Thanks everyone, he's home and dry after a lovely day. They wondered about all over the place apparently, went to the Natural History Museum to gawp at the blue whale and then over to the Tower just to look from the outside, then to the South Bank. I didn't ask about the blood sugar but might enquire gently when the time seems right ...


----------



## Pumper_Sue (Oct 23, 2012)

Willsmum said:


> Thanks everyone, he's home and dry after a lovely day. They wondered about all over the place apparently, went to the Natural History Museum to gawp at the blue whale and then over to the Tower just to look from the outside, then to the South Bank. I didn't ask about the blood sugar but might enquire gently when the time seems right ...
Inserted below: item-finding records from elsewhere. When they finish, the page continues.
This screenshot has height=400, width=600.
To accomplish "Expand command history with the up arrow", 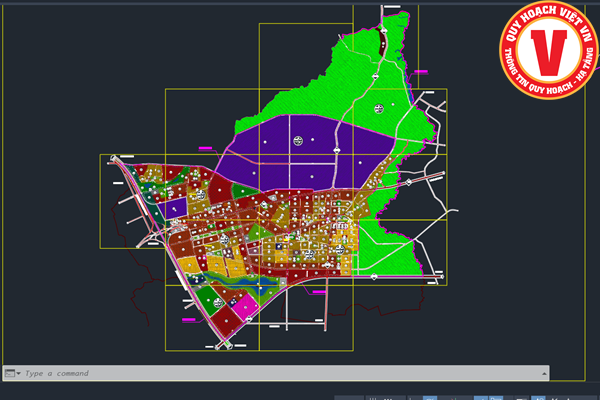I will click(x=544, y=373).
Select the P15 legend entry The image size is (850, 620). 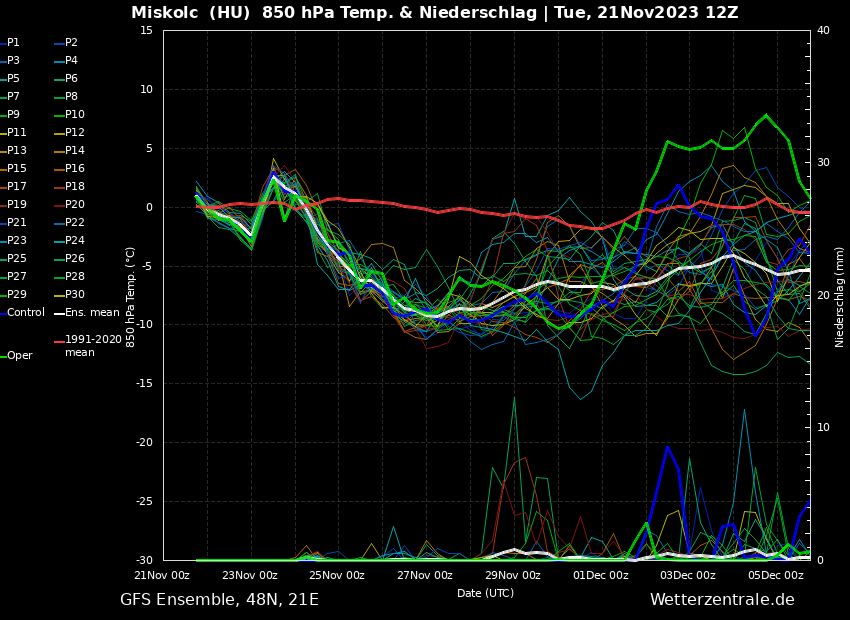17,169
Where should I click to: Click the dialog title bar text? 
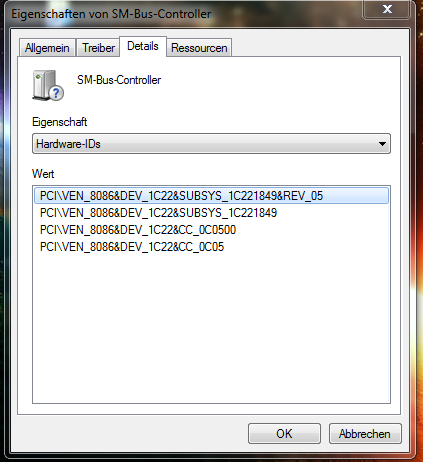click(x=111, y=14)
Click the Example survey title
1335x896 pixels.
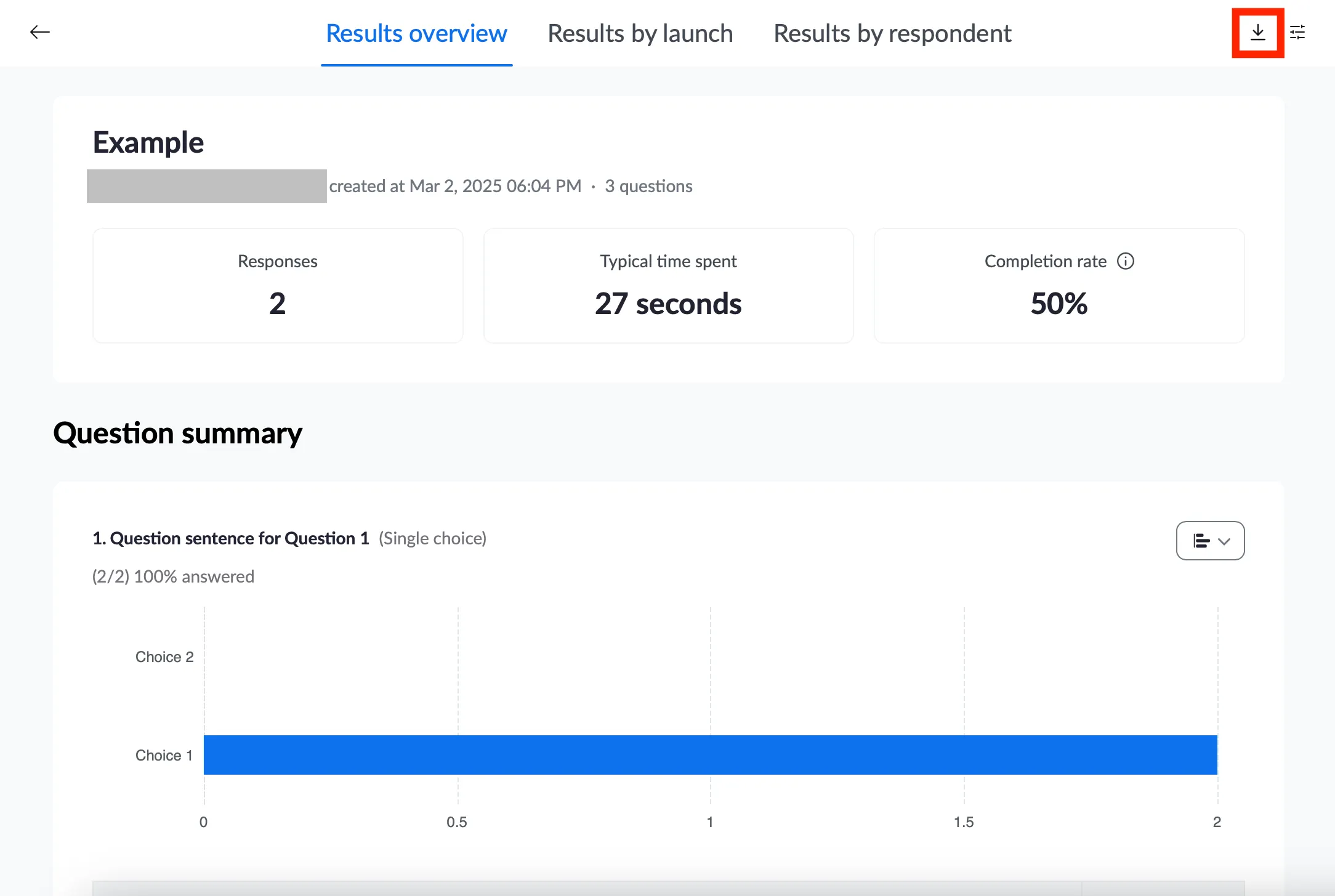[148, 142]
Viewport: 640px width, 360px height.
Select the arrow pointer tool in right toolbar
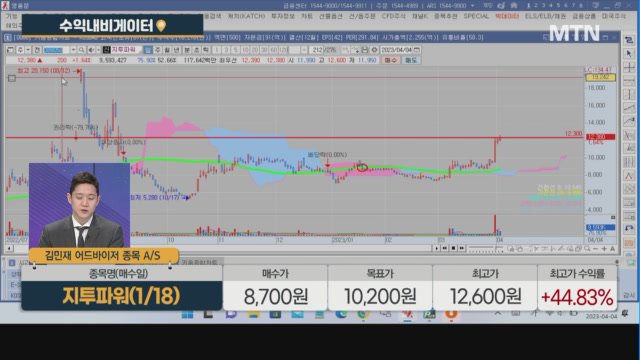(x=629, y=53)
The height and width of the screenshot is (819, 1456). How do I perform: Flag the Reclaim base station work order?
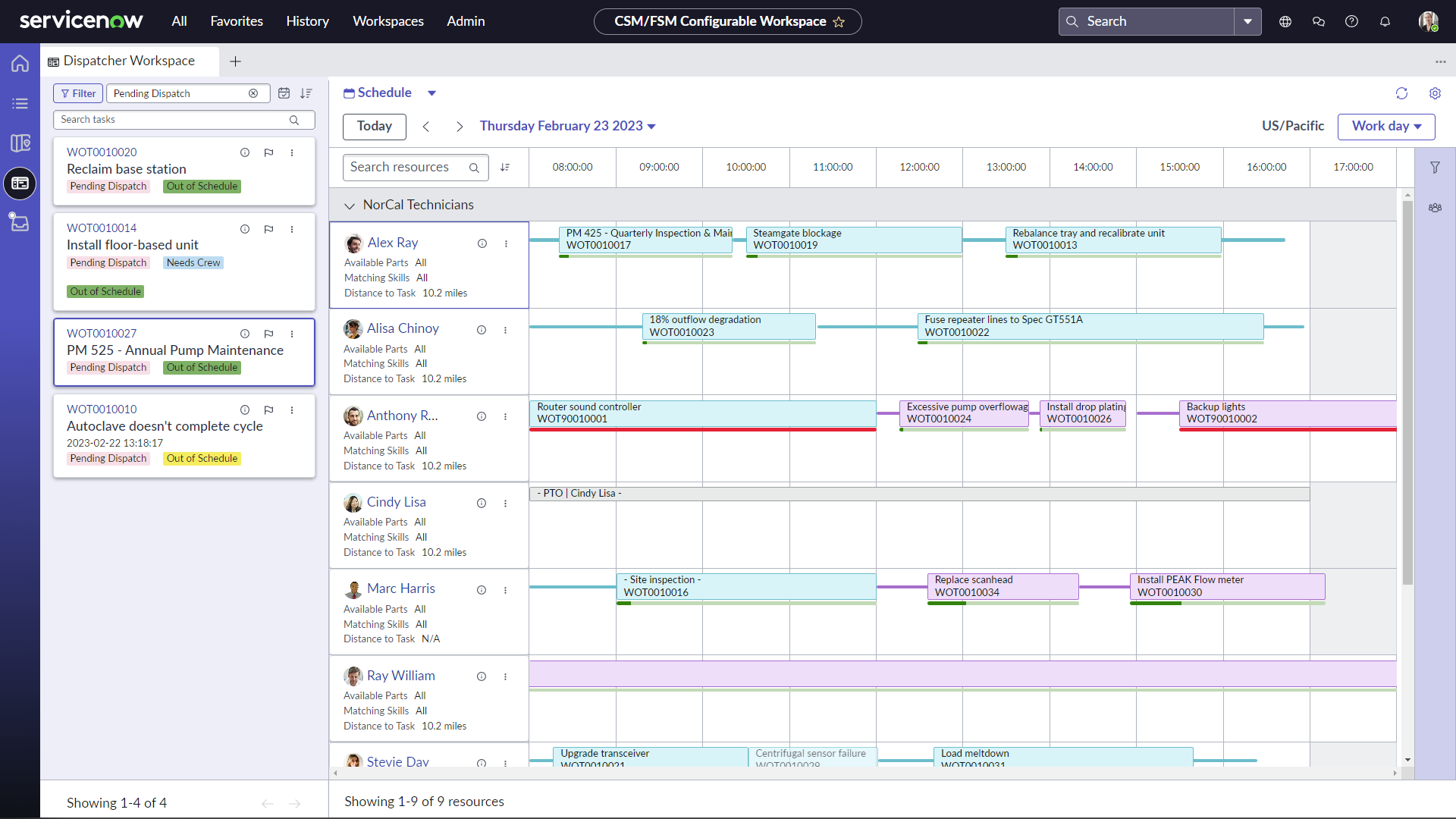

Fantastic news, Now you can breath again, until the next time lol


----------



## Northerner (Oct 23, 2012)

Glad to hear he had a good time


----------



## Tina63 (Oct 23, 2012)

Glad to hear he is home safe and sound.  A good exercise for both of you!


----------



## Copepod (Oct 24, 2012)

Guess he'll tell you about blood glucose levels etc eventually, but I can completely understand why he regards the NHM bluse whale, South Bank, Tower of London etc as more worthy of comment / interest


----------



## fencesitter (Oct 24, 2012)

Just before he went to bed, he said that when they sat down to eat (they went to a noodle place with a great view of the tower/tower bridge) his bg was 3.7, so he was def on the way down after a lot of walking. Thanks for all your good wishes, as Sue says we can breathe again until the next time


----------



## HOBIE (Oct 26, 2012)

I bet it was really good for him. Pleased it went well


----------